[[ Records for the exercise open ]]
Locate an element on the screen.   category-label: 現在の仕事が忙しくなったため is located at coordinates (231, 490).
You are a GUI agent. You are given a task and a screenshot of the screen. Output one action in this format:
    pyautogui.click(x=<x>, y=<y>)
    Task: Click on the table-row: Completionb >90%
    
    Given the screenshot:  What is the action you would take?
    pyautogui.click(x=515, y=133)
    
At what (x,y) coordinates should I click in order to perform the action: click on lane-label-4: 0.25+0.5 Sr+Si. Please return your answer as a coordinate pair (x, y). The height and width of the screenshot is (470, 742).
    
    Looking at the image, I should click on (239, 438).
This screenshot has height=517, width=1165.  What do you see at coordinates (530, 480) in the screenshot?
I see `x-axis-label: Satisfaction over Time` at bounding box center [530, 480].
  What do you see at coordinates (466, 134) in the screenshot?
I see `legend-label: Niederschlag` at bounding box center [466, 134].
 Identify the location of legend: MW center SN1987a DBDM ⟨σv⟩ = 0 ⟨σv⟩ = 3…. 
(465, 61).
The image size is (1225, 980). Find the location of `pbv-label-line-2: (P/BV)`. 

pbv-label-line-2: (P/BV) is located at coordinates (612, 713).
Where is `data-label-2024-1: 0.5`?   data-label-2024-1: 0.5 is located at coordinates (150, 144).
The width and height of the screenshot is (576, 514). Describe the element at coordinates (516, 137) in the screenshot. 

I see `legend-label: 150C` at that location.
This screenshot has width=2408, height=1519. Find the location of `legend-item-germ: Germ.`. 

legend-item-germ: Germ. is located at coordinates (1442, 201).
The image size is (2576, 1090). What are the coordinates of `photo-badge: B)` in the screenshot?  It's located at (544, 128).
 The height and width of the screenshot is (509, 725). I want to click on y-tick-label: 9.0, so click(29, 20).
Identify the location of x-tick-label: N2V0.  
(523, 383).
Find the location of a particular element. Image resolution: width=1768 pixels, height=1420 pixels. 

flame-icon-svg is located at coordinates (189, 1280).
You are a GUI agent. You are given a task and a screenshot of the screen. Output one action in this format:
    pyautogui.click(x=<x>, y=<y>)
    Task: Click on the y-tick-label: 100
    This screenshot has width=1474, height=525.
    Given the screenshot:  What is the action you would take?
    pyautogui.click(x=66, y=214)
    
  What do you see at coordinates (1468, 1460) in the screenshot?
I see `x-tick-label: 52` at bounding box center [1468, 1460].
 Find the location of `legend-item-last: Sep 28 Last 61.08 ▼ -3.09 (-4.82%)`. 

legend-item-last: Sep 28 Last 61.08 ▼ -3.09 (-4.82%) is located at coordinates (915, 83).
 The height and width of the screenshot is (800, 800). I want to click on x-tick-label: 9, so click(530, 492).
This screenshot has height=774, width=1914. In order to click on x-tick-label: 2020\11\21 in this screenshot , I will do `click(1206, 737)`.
[[ Records for the exercise closed ]]
How to complete this task
Reproduce the rows between the line containing "The image size is (2576, 1090)." and the end of the rows, inclusive.

Answer to this problem
The image size is (2576, 1090). What are the coordinates of `photo-badge: B)` in the screenshot?  It's located at (544, 128).
 The height and width of the screenshot is (509, 725). I want to click on y-tick-label: 9.0, so click(29, 20).
Identify the location of x-tick-label: N2V0.  
(523, 383).
Find the location of a particular element. Image resolution: width=1768 pixels, height=1420 pixels. 

flame-icon-svg is located at coordinates (189, 1280).
You are a GUI agent. You are given a task and a screenshot of the screen. Output one action in this format:
    pyautogui.click(x=<x>, y=<y>)
    Task: Click on the y-tick-label: 100
    This screenshot has width=1474, height=525.
    Given the screenshot:  What is the action you would take?
    pyautogui.click(x=66, y=214)
    
  What do you see at coordinates (1468, 1460) in the screenshot?
I see `x-tick-label: 52` at bounding box center [1468, 1460].
 Find the location of `legend-item-last: Sep 28 Last 61.08 ▼ -3.09 (-4.82%)`. 

legend-item-last: Sep 28 Last 61.08 ▼ -3.09 (-4.82%) is located at coordinates (915, 83).
 The height and width of the screenshot is (800, 800). I want to click on x-tick-label: 9, so click(530, 492).
This screenshot has height=774, width=1914. In order to click on x-tick-label: 2020\11\21 in this screenshot , I will do `click(1206, 737)`.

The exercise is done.